Recently Adopted Accounting Pronouncements
In February 2007, the FASB issued SFAS No. 159, “The Fair Value Option for Financial Assets and Financial Liabilities” (“SFAS 159”). SFAS 159 permits companies to choose to measure many financial instruments and certain other items at fair value. SFAS 159 is effective for financial statements issued for fiscal years beginning after November 15, 2007, or fiscal year 2008. We adopted SFAS 159 effective January 1, 2008, but did not elect to apply the SFAS 159 fair value option to eligible assets and liabilities during the three months ended March 31, 2008.
In September 2006, the FASB issued Statement of Financial Accounting Standards No. 157, “Fair Value Measurements” (“SFAS 157”), which defines fair value, establishes a framework for measuring fair value in generally accepted accounting principles, and requires additional disclosures about fair value measurements. SFAS 157 aims to improve the consistency and comparability of fair value measurements by creating a single definition of fair value. The Statement emphasizes that fair value is not entity-specific, but instead is a market-based measurement of an asset or liability. SFAS 157 reaffirms the requirements of previously issued pronouncements concerning fair value measurements and expands the required disclosures. In February 2008, the FASB issued FASB Staff Position (“FSP”) No. 157-2. FSP No. 157-2 delays the effective date of SFAS 157 for one year for nonfinancial assets and nonfinancial liabilities, except for items that are recognized or disclosed at fair value in the financial statements on a recurring basis (at least annually).

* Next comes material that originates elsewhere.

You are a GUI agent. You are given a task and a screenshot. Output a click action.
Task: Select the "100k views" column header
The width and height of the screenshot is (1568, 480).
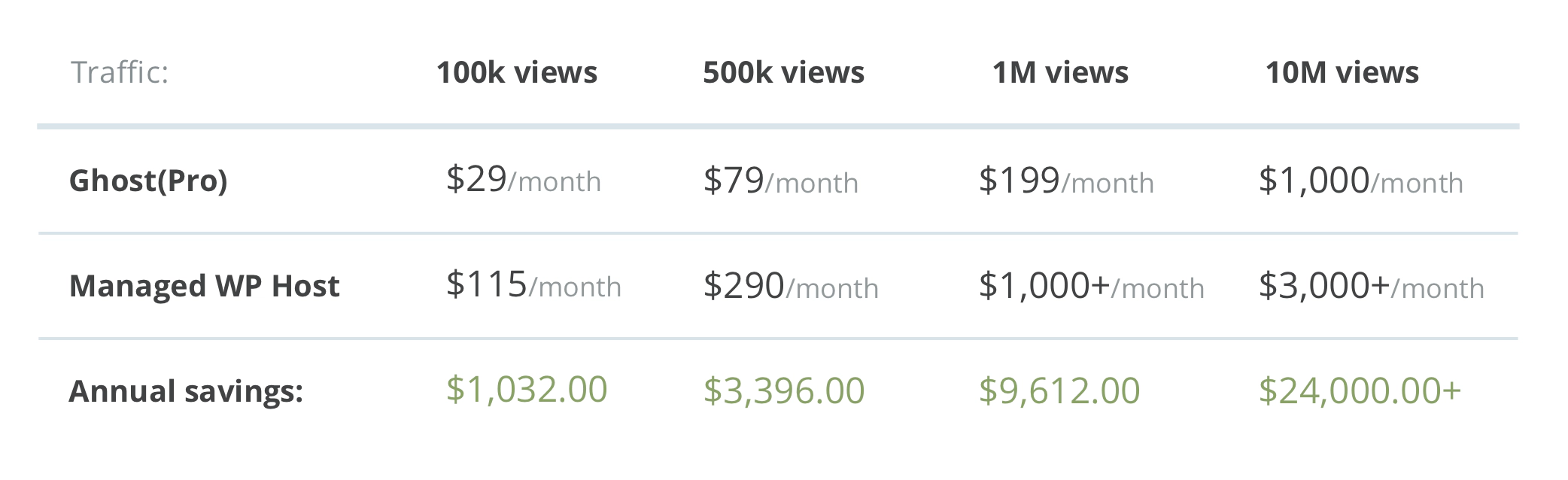coord(516,73)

We adopted SFAS 157 for fair value measurements not delayed by FSP No. 157-2. The adoption resulted in additional disclosures as required by the pronouncement related to our fair value measurements for oil and gas derivatives and marketable securities, but no change in our fair value calculation methodologies. Accordingly, the adoption had no impact on our financial condition or results of operations.
Item 3. Quantitative and Qualitative Disclosures About Market Risk
Market Rate and Price Risk
We actively manage our exposure to commodity price fluctuations by hedging meaningful portions of our expected production through the use of derivatives, including costless collars, swaps, and puts. The level of our hedging activity and the duration of the instruments employed depend upon our view of market conditions, available hedge prices and our operating strategy. We use hedges to limit the risk of fluctuating cash flows that fund our capital expenditure program. We also may use hedges in conjunction with acquisitions to achieve expected economic returns during the payout period.

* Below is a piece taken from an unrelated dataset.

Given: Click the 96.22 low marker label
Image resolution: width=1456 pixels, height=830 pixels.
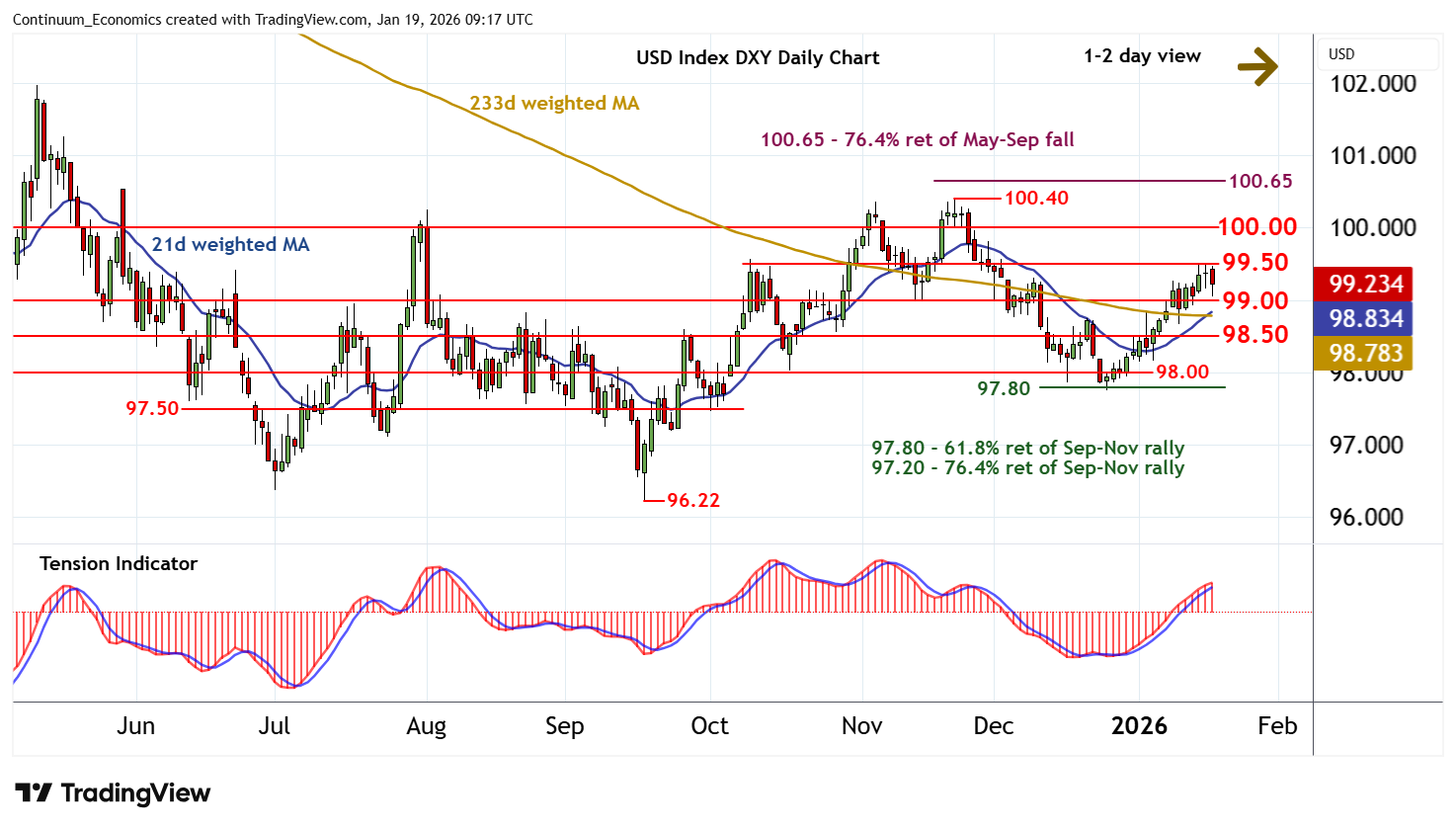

The following table summarizes our open derivative contracts at March 31, 2008:
                                                     
                                                Net Fair Value  
                Price Floor /                 Asset (Liability) at  
Commodity   Volume   Price Ceiling     Term   Index   March 31, 2008  
                                                (In thousands)  
Crude oil
    1,200     Bbls / day   $ 65.00     /   $ 79.77     Apr ’08 - June ’08   NYMEX – WTI   $ (2,318 )
Crude oil
    1,200     Bbls / day   $ 65.00     /   $ 79.86     July ’08 - Sept ’08   NYMEX – WTI     (2,243 )
Crude oil
    1,200     Bbls / day   $ 65.00     /   $ 79.83     Oct ’08  - Dec ’08   NYMEX – WTI     (2,177 )
Natural gas
    15,000     MMBtu / day   $ 6.50     /   $ 8.30     Apr ’08 -  Dec ’08   CIG     (2,840 )
Natural gas
    10,000     MMBtu / day   $ 6.00     /   $ 7.25     Apr ’08 - Sept ’08   CIG     (2,199 )
Natural gas
    10,000     MMBtu / day   $ 6.50     /   $ 7.70     Apr ’08 - June ’08   CIG     (581 )
Natural gas
    10,000     MMBtu / day   $ 6.50     /   $ 8.15     July’08 - Sept ’08   CIG     (729 )
Natural gas
    10,000     MMBtu / day   $ 6.50     /   $ 7.90     Oct ’08 - Dec ’08   CIG     (1,086 )
Natural gas
    35,000     MMBtu / day   $ 7.50     /   $ 9.88     Jan ’09 - Mar ’09   CIG     (2,819 )
Natural gas
    10,000     MMBtu / day   $ 9.00     /   $ 11.53     Oct ’08 - Dec ’08   NYMEX-H HUB     (506 )
 
                                                 
 
                                              $ (17,498 )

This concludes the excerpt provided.